Initial TaskRun Reconcile Refactor #1866

adambkaplan · 2025-04-16T21:57:08Z

Changes

This is a refactor of how we reconcile TaskRun objects into BuildRun objects. The intent is to create useful abstractions of the TaskRun's lifecycle so that we can extend these principles to other Kubernetes object types.

/kind cleanup

Submitter Checklist

Includes tests if functionality changed/was added
Includes docs if changes are user-facing
Set a kind label on this PR
Release notes block has been filled in, or marked NONE

See the contributor guide
for details on coding conventions, github and prow interactions, and the code review process.

Release Notes

NONE

adambkaplan · 2025-04-21T14:35:33Z

pkg/reconciler/buildrun/buildrun.go

+					// taskrun pod ramp-up (time between pod creation and last init container completion)
+					buildmetrics.TaskRunPodRampUpDurationObserve(


Is this something we can advocate for in the Tekton community? This exposes metrics that are specific to an underlying implementation, making it difficult to use a different API for reconciling BuildRuns.

You are changing the behavior here. We so far measured the duration from the time when we created the object that does the work (TaskRun) up to when we knew it would start performing the strategy steps (end of TaskRun init containers).
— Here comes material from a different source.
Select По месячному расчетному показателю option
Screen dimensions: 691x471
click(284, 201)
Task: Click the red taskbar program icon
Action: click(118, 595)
Now you measure pod creation as start and take out the Tekton controller and its time to create a Pod from a TaskRun completely.
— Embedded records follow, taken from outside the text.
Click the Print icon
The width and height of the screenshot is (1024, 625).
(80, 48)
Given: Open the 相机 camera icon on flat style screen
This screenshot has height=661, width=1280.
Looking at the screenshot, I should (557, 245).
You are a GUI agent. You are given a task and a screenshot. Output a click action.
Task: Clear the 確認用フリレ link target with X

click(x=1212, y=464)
If we decide that we want to use different objects to run the BuildRun and want to continue to provide such a metric, then we'd have to rename it for sure. But if we want to keep something like this, then we should not change it. You could add a CalculateRampUpDuration function on the BuildRunner.
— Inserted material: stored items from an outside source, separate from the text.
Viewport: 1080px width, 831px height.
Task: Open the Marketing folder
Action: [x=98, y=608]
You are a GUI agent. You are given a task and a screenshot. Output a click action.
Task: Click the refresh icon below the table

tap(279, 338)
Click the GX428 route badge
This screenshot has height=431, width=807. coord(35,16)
I tried not to change the behavior (too much), and perhaps with the "BuildRunner" abstraction what is being reported is less clear.

The BuildRunner's GetCreationTimestamp() method returns the creation timestamp of the object executing the build. In this case, the creation timestamp of the Tekton TaskRun. So TaskRunRampUpObserve records the duration between when we created the TaskRun and Tekton created the underlying pod. So I don't think I am modifying the current metric that is reported.

Similar story for the TaskRunPodRampUp metric - it is recording the time between when the pod is created and when the pod's last init container terminates. Side note: this might break if Tekton changes its sidecar behavior to use true Kubernetes "sidecars".

The main behavior change (which actually required me to modify a unit test) is that computing these timestamps makes two kube apiserver calls, instead of one.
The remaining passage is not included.